→ Entries shown
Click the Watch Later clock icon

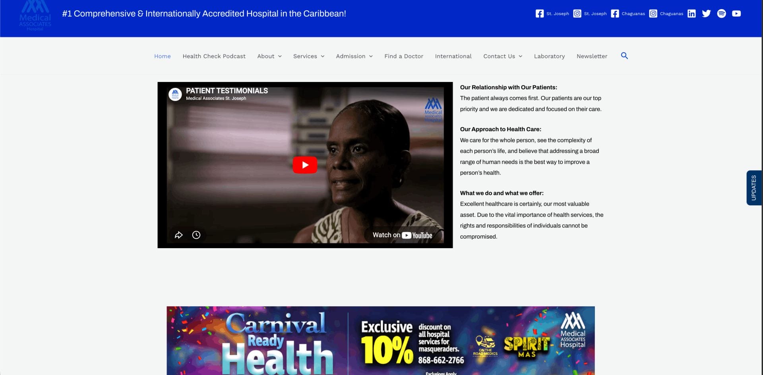point(196,235)
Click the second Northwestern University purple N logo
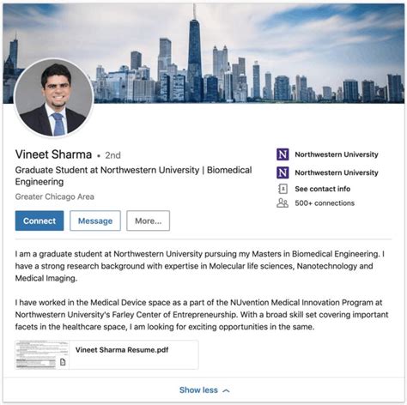This screenshot has height=405, width=407. (x=282, y=172)
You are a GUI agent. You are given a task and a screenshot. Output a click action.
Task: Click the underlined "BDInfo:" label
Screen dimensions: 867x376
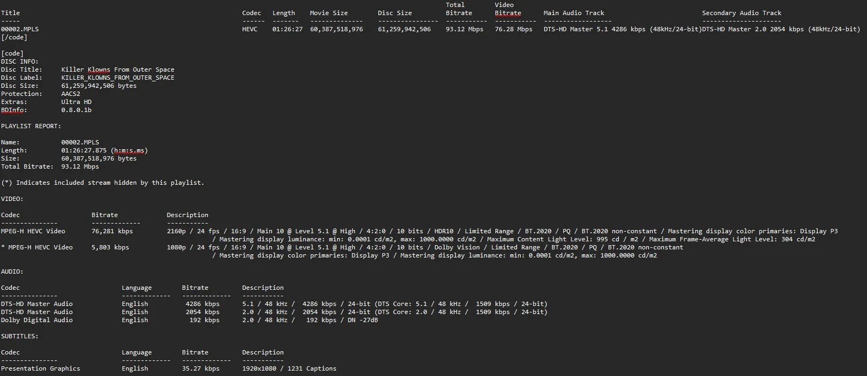(x=13, y=110)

→ What the task asks
Apart from the pictures, all of the data should be repeated exactly.

→ Reply
Click the Watch Later clock icon

point(196,235)
Click the second Northwestern University purple N logo
This screenshot has height=405, width=407. (x=282, y=172)
You are a GUI agent. You are given a task and a screenshot. Output a click action.
Task: Click the underlined "BDInfo:" label
Screen dimensions: 867x376
(x=13, y=110)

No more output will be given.